In releases prior to vSphere 7.0 U2, we recommend that you change DRS from fully automated to partially automated mode, to avoid VMs migrating while resynchronization is in progress to the primary site. Set DRS back to fully automated only after the resynchronization is complete.

With vSphere 7.0 U2, DRS Awareness of vSAN Stretched Cluster introduces a fully automated read locality solution for recovering from failures on a vSAN stretched cluster. The read locality information indicates the hosts the VM has full access to, and DRS uses this information when placing a VM on a host on vSAN Stretched Clusters. DRS prevents VMs from failing back to the primary site when vSAN resynchronization is still in progress during the site recovery phase. DRS automatically migrates a VM back to the primary affined site when its data components have achieved full read locality. This allows you to operate DRS in fully automatic mode in case of full site failures.

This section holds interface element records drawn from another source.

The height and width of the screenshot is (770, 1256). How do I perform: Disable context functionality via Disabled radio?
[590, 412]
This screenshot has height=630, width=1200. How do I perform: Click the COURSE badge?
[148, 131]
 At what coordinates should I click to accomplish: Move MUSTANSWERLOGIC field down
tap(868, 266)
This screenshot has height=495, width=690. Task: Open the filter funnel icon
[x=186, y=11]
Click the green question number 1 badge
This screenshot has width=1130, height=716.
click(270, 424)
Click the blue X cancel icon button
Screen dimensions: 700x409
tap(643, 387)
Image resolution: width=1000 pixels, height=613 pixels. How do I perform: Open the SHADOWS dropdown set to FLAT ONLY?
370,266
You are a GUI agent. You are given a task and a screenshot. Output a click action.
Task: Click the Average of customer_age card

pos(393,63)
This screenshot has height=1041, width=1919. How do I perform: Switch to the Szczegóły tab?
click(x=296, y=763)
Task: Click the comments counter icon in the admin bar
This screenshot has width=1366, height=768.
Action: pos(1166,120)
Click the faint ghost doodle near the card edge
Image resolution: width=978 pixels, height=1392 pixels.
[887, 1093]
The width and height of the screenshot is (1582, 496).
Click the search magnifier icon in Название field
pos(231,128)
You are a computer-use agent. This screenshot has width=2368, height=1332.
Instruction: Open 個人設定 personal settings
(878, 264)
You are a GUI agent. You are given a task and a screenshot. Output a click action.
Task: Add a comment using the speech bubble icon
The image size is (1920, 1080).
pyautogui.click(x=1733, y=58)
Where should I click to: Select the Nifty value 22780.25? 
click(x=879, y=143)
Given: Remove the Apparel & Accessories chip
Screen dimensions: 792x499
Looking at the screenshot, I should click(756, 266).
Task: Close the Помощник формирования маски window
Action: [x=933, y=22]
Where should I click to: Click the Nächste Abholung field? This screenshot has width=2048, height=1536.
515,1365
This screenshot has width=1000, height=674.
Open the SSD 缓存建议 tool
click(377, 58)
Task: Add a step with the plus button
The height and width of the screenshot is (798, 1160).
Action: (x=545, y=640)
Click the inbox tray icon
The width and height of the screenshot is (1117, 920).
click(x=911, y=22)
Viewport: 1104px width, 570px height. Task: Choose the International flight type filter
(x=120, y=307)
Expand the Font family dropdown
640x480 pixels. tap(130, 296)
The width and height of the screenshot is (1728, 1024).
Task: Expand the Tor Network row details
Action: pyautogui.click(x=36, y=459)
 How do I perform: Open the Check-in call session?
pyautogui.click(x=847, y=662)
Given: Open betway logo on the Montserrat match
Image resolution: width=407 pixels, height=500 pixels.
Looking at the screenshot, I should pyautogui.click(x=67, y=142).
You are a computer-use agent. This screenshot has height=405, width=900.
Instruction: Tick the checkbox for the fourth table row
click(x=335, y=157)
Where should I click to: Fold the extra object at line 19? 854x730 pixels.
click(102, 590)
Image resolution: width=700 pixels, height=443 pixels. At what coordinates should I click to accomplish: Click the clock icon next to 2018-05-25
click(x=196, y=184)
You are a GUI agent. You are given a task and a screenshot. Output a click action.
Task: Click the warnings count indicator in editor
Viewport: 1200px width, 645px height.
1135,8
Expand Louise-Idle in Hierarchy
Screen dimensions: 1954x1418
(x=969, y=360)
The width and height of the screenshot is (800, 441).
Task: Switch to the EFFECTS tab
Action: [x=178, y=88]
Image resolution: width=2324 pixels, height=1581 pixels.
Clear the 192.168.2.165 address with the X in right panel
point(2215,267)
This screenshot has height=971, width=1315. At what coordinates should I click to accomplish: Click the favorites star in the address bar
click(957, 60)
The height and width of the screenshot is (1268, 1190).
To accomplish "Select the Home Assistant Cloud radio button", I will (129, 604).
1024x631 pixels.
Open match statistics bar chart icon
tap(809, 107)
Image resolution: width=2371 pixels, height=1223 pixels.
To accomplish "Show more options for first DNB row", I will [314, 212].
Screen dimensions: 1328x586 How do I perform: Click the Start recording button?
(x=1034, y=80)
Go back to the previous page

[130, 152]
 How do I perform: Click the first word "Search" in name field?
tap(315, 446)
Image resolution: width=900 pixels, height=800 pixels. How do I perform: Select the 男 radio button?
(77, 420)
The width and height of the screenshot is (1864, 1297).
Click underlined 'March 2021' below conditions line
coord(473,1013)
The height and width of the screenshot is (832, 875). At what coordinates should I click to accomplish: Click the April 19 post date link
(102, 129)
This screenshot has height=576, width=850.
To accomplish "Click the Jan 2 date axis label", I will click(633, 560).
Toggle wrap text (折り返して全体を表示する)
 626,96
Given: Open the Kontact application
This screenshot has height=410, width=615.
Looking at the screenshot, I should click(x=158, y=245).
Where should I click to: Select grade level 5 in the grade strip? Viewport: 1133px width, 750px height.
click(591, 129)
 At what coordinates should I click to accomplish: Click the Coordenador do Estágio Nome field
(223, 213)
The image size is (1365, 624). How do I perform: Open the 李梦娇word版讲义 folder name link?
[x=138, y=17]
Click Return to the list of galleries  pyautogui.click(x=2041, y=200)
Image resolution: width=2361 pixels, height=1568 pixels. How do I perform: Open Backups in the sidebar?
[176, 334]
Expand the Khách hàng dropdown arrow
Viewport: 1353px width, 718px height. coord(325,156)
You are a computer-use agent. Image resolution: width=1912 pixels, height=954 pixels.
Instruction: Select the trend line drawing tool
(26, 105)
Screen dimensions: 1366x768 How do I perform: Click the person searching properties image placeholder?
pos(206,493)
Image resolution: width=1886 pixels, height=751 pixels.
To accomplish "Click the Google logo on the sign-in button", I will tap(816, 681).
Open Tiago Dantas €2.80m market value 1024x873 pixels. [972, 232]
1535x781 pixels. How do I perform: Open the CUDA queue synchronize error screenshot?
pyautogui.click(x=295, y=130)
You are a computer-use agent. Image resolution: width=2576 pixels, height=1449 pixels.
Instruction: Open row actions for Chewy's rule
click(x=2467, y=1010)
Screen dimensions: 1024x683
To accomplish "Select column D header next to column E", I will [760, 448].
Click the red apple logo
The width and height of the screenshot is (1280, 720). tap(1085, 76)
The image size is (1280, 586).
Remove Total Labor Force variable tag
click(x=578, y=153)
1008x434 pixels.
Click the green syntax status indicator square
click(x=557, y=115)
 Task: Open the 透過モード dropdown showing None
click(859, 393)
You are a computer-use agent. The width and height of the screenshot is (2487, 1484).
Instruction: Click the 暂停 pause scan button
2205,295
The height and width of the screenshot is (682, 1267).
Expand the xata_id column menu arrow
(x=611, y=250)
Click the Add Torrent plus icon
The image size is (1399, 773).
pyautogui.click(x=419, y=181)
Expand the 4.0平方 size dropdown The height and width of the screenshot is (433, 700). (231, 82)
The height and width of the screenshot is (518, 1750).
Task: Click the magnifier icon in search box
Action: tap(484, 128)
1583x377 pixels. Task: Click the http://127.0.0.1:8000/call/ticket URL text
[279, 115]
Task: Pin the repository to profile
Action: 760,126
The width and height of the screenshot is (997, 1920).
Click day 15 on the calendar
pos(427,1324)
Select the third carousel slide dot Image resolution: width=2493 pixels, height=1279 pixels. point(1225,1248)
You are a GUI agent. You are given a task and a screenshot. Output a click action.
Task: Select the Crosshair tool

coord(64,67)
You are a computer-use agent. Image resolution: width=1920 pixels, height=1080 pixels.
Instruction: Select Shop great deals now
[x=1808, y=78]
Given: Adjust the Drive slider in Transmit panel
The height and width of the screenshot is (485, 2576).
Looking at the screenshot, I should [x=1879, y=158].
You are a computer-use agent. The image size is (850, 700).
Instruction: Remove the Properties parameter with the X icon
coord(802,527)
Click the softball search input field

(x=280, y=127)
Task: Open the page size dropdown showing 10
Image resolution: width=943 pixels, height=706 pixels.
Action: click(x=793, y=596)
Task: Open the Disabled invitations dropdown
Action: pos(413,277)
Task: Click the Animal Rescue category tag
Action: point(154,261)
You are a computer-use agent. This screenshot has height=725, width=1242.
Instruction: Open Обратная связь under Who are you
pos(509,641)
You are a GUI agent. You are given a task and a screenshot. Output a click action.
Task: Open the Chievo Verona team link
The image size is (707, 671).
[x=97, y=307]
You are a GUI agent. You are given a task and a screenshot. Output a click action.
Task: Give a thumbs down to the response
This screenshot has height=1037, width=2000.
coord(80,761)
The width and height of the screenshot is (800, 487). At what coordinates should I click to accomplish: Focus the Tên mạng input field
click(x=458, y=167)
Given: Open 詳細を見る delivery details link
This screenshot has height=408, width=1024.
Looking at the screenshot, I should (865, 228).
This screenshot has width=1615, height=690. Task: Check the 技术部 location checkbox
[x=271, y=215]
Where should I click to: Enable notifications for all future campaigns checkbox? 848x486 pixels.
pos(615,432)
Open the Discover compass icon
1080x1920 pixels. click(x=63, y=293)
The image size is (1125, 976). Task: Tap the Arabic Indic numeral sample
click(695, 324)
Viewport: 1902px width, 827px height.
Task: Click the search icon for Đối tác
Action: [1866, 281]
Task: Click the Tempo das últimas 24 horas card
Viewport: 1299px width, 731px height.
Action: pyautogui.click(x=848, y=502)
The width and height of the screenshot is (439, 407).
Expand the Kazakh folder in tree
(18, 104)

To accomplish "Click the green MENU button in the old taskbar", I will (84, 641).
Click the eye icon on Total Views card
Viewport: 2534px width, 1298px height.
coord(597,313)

In case of partial site failures, if a VM loses read locality due to loss of data components greater than or equal to its Failures to Tolerate vSphere DRS will identify the VMs that consume a very high read bandwidth and try to rebalance them to the secondary site. This ensures that VMs with read-heavy workloads do not decrease during partial site failures. Once the primary site is back online and the data components have completed resynchronization, the VM is moved back to the site it is affined to.